Tarefas |
1. Em quais artigos da Lei 8.213/91 a Pensão por Morte está alocada atualmente, segundo o texto sobre a pensão por morte?
2. Reproduza sem alterações o trecho do texto sobre a pensão por morte que começa em "No presente e" e segue até "harmônico e eficaz.".
3. Traduza para o inglês a seguinte frase do texto sobre a pensão por morte: "Logo, não há como ventilar relação previdenciária em si, divorciada de um planejamento constitucional sistemático e protetor por excelência."

Texto fornecido |
O Colendo Superior Tribunal de Justiça, conhecido também como Tribunal da Cidadania, dentro de suas destacadas incumbências jurisdicionais, comporta, em duas específicas Turmas Julgadoras, a análise sempre pontual das relações previdenciárias, sendo um verdadeiro interpretador de toda celeuma advinda da Seguridade Social, que apesar de ganhar na Lei Excelsa, capítulo e estruturação própria, ex vi do artigo 194 e seguintes do Texto Político, por certo que é na legislação hodierna que suas diretrizes se consolidam.
No presente e singelo estudo, visou-se a análise pontual de uma prestação previdenciária por excelência, quer seja a Pensão por Morte, mas não em toda a sua extensão e abrangência.
Com efeito, mister delimitar aqui o cerne de toda a vertente discussão, sobretudo para demonstrar o acerto ou não da interpretação conferida pelo STJ, nesta reflexão não só jurídica, mas sim, a social que se é esperada, quando a abordagem envolve o pacote previdenciário.
O Sistema de Seguridade Social trabalha com regimes jurídicos, para que seus preceitos basilares, aliás, de dimensão constitucional se convalidem para os seus sujeitos protegidos.
Assim, há necessidade de alocação constitucional e sistemática, por conta da exigência de que um instrumento jurídico de suma importância seja estruturado a ponto de ser harmônico e eficaz.
Logo, não há como ventilar relação previdenciária em si, divorciada de um planejamento constitucional sistemático e protetor por excelência.
Portanto, evidente que qualquer prestação previdenciária conferida dentro de um regime específico detém nítido lastro protetivo e social, tendo em vista que o Legislador Ordinário elegeu os benefícios previdenciários como verdadeiros direitos sociais, conforme reza o artigo 06º, caput do Texto Maior.
A Pensão por Morte, atualmente alocada nos artigos 74 a 79 do Plano de Benefícios, Lei 8.213/91, bem como, nos artigos 105 a 115 do Regulamento Geral, Decreto-Lei 3.048/99, se trata de um benefício previdenciário de prestação continuada, que não depende de contribuições mínimas, mas, em regra, prescinde da qualidade de segurado e filiação do instituidor da pensão.
Pode assim ser originária, ou seja, advinda da plena relação previdenciária do falecido, quando integrante de uma das categorias de filiação ao sistema, ou derivada, quando advinda do gozo, pelo falecido, de um benefício previdenciário.
Entretanto, seus requisitos basilares nem sempre foram assim.

Dados |
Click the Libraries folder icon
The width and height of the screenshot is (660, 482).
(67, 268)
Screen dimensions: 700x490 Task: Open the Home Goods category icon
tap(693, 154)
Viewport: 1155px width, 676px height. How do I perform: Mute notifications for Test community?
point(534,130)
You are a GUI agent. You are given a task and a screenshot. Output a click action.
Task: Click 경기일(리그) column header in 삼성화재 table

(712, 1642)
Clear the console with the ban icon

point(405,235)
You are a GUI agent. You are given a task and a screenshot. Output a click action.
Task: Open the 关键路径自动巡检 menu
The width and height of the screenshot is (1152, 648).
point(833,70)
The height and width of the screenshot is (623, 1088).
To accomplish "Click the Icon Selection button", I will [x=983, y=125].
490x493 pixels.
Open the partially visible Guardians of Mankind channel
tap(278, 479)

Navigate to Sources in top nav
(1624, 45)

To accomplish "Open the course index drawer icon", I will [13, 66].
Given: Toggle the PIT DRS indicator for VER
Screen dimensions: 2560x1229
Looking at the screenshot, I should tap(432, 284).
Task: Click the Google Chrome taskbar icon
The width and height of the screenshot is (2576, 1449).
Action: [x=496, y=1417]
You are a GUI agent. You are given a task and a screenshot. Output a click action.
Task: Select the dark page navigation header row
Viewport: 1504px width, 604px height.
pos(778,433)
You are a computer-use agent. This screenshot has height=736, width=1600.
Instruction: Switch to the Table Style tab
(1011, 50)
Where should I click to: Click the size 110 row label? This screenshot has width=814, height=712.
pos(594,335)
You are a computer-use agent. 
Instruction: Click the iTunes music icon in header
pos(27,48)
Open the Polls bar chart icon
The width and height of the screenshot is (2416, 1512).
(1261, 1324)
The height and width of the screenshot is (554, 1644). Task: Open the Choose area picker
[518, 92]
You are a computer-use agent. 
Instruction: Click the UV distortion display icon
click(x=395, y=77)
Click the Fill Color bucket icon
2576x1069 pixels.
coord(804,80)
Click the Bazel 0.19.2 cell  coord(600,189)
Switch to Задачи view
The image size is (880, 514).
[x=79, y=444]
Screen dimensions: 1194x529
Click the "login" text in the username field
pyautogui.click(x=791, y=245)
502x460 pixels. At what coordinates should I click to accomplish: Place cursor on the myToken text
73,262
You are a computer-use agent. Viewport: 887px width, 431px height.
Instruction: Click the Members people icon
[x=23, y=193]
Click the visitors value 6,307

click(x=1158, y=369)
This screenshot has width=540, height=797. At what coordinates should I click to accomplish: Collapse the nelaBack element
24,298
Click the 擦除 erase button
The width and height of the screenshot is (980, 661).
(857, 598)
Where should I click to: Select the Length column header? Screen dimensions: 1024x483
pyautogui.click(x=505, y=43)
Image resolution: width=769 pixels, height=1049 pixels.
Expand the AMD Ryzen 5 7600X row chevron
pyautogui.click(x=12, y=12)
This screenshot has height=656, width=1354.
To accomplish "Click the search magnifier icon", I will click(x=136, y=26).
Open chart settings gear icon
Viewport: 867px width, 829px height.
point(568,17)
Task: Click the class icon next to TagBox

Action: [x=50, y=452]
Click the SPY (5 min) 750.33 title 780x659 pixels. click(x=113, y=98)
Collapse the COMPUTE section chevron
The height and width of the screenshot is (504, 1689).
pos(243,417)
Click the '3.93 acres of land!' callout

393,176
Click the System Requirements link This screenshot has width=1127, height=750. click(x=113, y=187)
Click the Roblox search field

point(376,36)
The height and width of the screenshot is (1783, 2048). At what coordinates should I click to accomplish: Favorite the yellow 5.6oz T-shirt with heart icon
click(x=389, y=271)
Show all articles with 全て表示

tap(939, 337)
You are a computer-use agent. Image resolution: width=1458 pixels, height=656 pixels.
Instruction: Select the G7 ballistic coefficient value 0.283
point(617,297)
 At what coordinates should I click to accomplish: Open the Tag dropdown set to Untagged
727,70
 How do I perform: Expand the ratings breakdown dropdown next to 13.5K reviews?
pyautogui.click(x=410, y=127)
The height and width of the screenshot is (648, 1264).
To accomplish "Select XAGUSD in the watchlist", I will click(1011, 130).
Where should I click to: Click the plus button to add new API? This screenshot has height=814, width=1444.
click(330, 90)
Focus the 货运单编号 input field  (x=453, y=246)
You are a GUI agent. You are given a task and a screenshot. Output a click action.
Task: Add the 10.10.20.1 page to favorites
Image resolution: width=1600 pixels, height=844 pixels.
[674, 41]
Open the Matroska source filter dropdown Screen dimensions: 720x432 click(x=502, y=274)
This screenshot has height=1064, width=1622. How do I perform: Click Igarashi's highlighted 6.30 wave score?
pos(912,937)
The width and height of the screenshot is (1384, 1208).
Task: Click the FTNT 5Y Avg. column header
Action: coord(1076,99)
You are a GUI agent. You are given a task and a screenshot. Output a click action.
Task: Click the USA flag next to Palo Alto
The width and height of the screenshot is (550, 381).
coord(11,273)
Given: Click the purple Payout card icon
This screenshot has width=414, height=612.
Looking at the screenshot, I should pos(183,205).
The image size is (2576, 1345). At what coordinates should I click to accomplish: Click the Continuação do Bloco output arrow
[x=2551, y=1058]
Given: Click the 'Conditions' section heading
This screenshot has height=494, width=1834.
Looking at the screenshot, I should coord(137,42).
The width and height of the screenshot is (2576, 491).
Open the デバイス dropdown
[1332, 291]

Resultados esperados |
1. Nos artigos 74 a 79 da Lei 8.213/91.

2.
No presente e singelo estudo, visou-se a análise pontual de uma prestação previdenciária por excelência, quer seja a Pensão por Morte, mas não em toda a sua extensão e abrangência.
Com efeito, mister delimitar aqui o cerne de toda a vertente discussão, sobretudo para demonstrar o acerto ou não da interpretação conferida pelo STJ, nesta reflexão não só jurídica, mas sim, a social que se é esperada, quando a abordagem envolve o pacote previdenciário.
O Sistema de Seguridade Social trabalha com regimes jurídicos, para que seus preceitos basilares, aliás, de dimensão constitucional se convalidem para os seus sujeitos protegidos.
Assim, há necessidade de alocação constitucional e sistemática, por conta da exigência de que um instrumento jurídico de suma importância seja estruturado a ponto de ser harmônico e eficaz.

3. Therefore, there is no way to discuss a social security relationship in itself, divorced from systematic constitutional planning that is protective par excellence.